Vaderis Receives FDA Fast Track Designation for VAD044 for the Treatment of Hereditary Hemorrhagic Telangiectasia
Updated : 15:00
BASEL, Switzerland, Nov. 18, 2024 /PRNewswire/ -- Vaderis Therapeutics AG (Vaderis), a clinical stage biotechnology company focusing on treatments for rare diseases associated with vascular malformations, today announces that the US Food and Drug Administration (FDA) has designated the allosteric AKT-inhibitor VAD044 a Fast Track product for the treatment of Hereditary Hemorrhagic Telangiectasia (HHT).
Fast Track is an FDA process designed to facilitate the development and expedite the review of drugs to treat serious conditions and fill an unmet medical need. The FDA states the purpose of Fast Track to get important new drugs to the patient earlier.
Dr. Hanny Al-Samkari, the Peggy S. Blitz Endowed Chair in Hematology/Oncology at Massachusetts General Hospital and Associate Professor of Medicine at Harvard Medical School (USA) commented, "The FDA's decision to designate VAD044 as a Fast Track product for the treatment of HHT underscores its potential to be the first ever approved treatment for this debilitating genetic disease."

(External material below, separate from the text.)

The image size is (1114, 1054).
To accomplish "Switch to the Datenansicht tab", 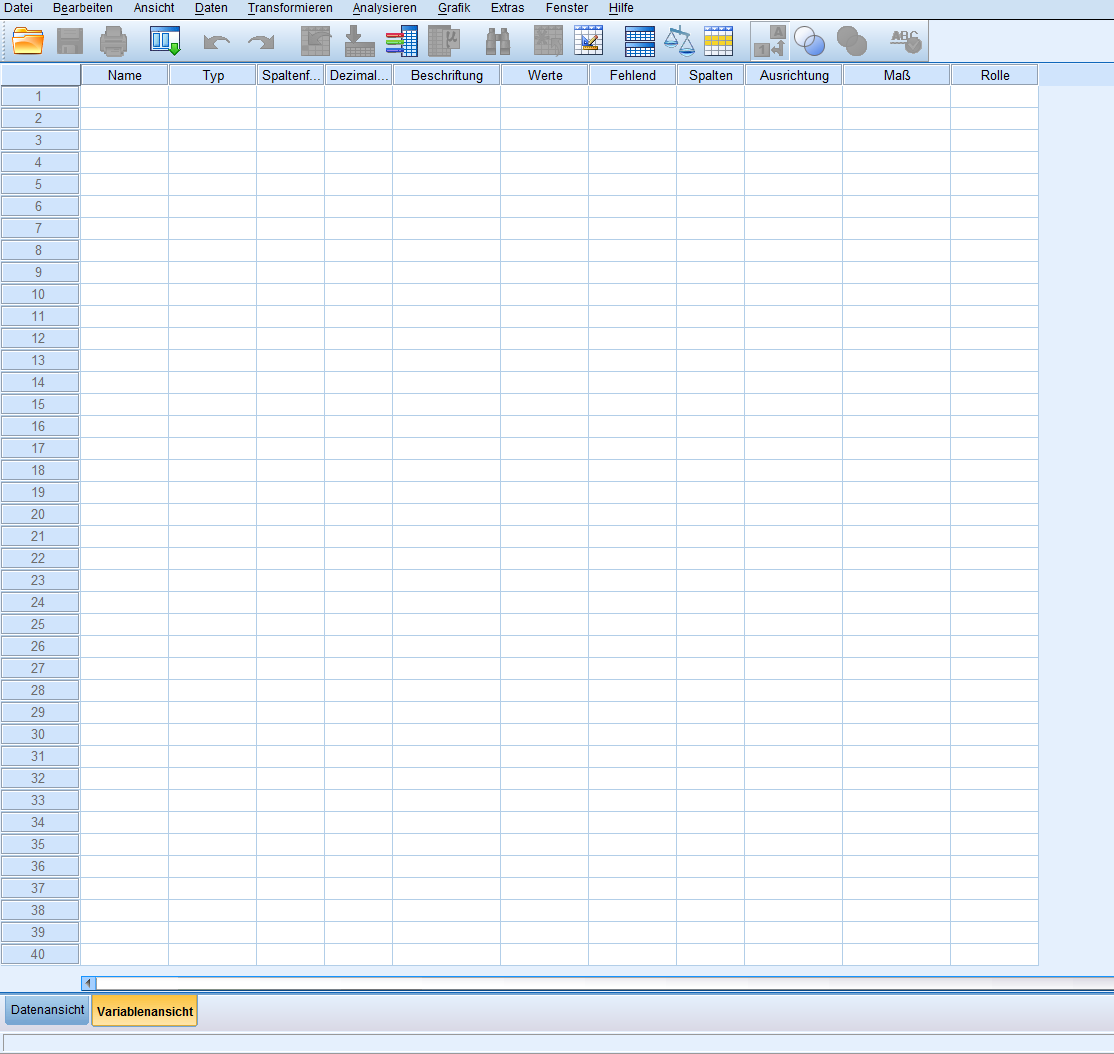I will [x=47, y=1010].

HHT, an Orphan Disease, is the second most common inherited bleeding disorder in the world frequently causing severe disease burden, reduced life expectancy and impaired Quality of Life. Despite this, there remains no approved treatment for HHT anywhere in the world. Vaderis is developing VAD044, an oral, once-daily allosteric AKT-inhibitor, the first novel therapy intended specifically for the treatment of HHT.
About Vaderis
Vaderis is a clinical stage biotech company developing treatments for rare and orphan diseases associated with vascular malformations. There is a significant number of debilitating and largely untreated rare diseases, such as HHT (Hereditary Haemorrhagic Telangiectasia), in which patients have overactivation of AKT triggered by upstream genetic mutations resulting in vascular overgrowth. Vaderis is developing VAD044, a daily, oral allosteric AKT inhibitor, which has been investigated in a clinical proof of concept study in HHT patients and is currently in a 12-month Open Label Extension. There are no drugs approved to treat HHT and Vaderis aims to be the first company to develop a medicine for the treatment of HHT and other diseases associated with vascular malformations.